E‐cadherin is a transmembrane protein that mediates Ca²⁺‐dependent cell‐cell adhesion and is implicated in a number of biologic processes, including cell growth and differentiation, cell recognition and cell sorting during development. We have previously demonstrated that both cell‐cell adhesion and invasion are modulated by fibroblast growth factor (FGF)‐1 and FGF‐2 in a panel of pancreatic adenocarcinoma cell lines (BxPc3, T3M4 and HPAF). Here, we examine further the role of FGFs in the expression and activation of the E‐cadherin/catenin system.

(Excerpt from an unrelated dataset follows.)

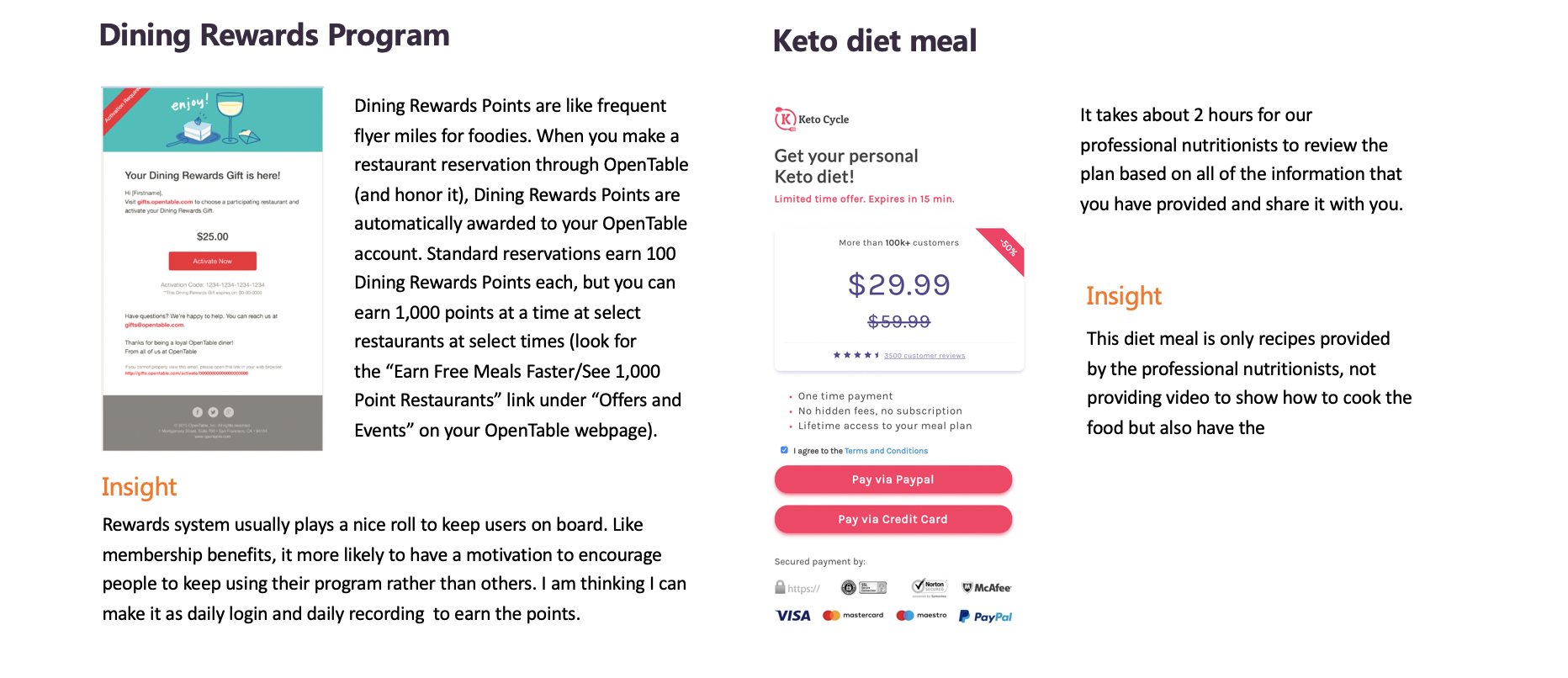This screenshot has width=1568, height=678.
Task: Click the PayPal payment logo
Action: (985, 617)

We demonstrate that both FGF‐1 and FGF‐2 upregulate E‐cadherin and β‐catenin at the protein level in the BxPc3 and HPAF cell lines and modestly in T3M4 cells. FGF‐1 and FGF‐2 facilitate the association of E‐cadherin and α‐catenin with the cytoskeleton, as demonstrated by the increase in the detergent‐insoluble fraction of E‐cadherin in BxPc3 and HPAF cells. Since the correct function of the E‐cadherin/catenin complex requires its association with the cytoskeleton, our data suggest that FGF‐1 and FGF‐2 contribute to the integrity and thus the function of the complex. Furthermore, FGFs facilitate the assembly of the E‐cadherin/catenin axis. The effect is associated with elevation of tyrosine phosphorylation of E‐cadherin, α‐catenin, β‐4051μcatenin and γ‐catenin, but not p120^ctn. These findings indicate that the E‐cadherin/catenin system is a target of the FGF/FGFR system and that coordinated signals from both systems may determine the ultimate biologic responses.